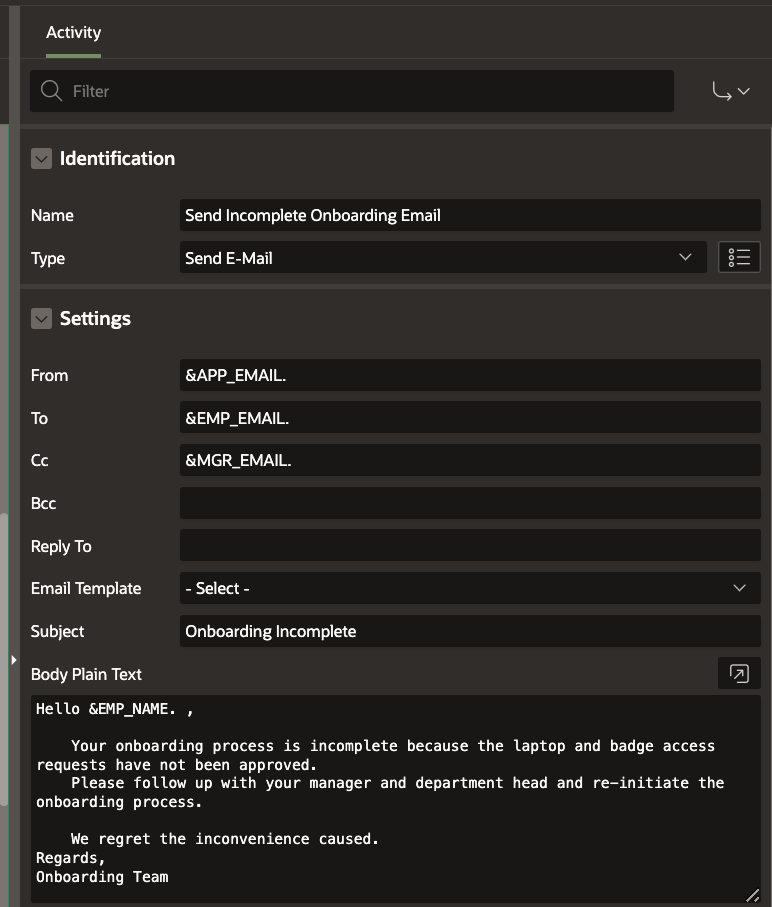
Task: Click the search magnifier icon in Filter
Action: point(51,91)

+ + + +

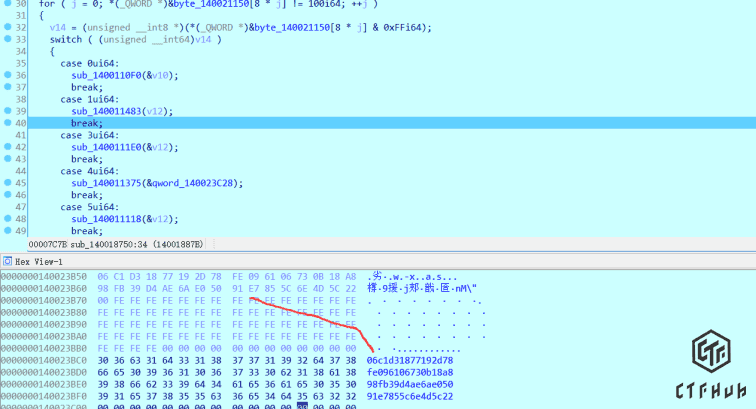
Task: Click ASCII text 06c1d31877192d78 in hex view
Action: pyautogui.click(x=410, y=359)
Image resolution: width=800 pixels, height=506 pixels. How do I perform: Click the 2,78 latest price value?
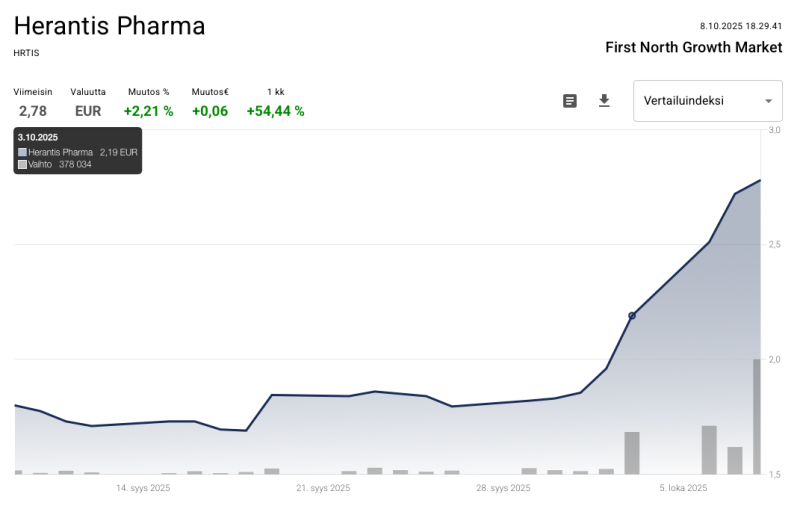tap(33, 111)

+ + + +

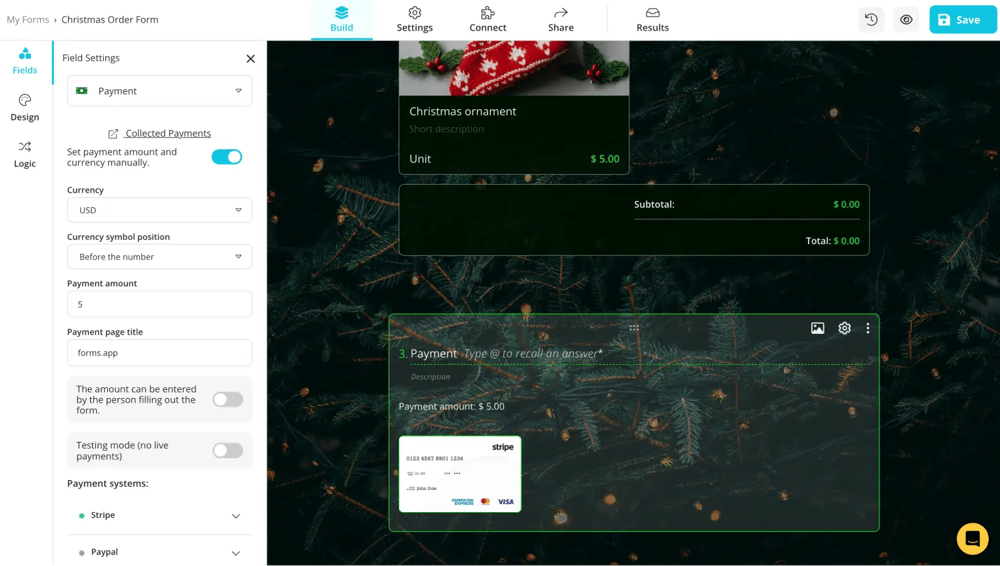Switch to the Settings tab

+ + + +

* **Instruction**:
Can you reproduce word for word the part of the items that opens with the line containing "Image resolution: width=800" and closes with the line containing "tap(33, 111)", leaving the pictures out?

* **Exercise answer**:
Image resolution: width=800 pixels, height=506 pixels. How do I perform: Click the 2,78 latest price value?
tap(33, 111)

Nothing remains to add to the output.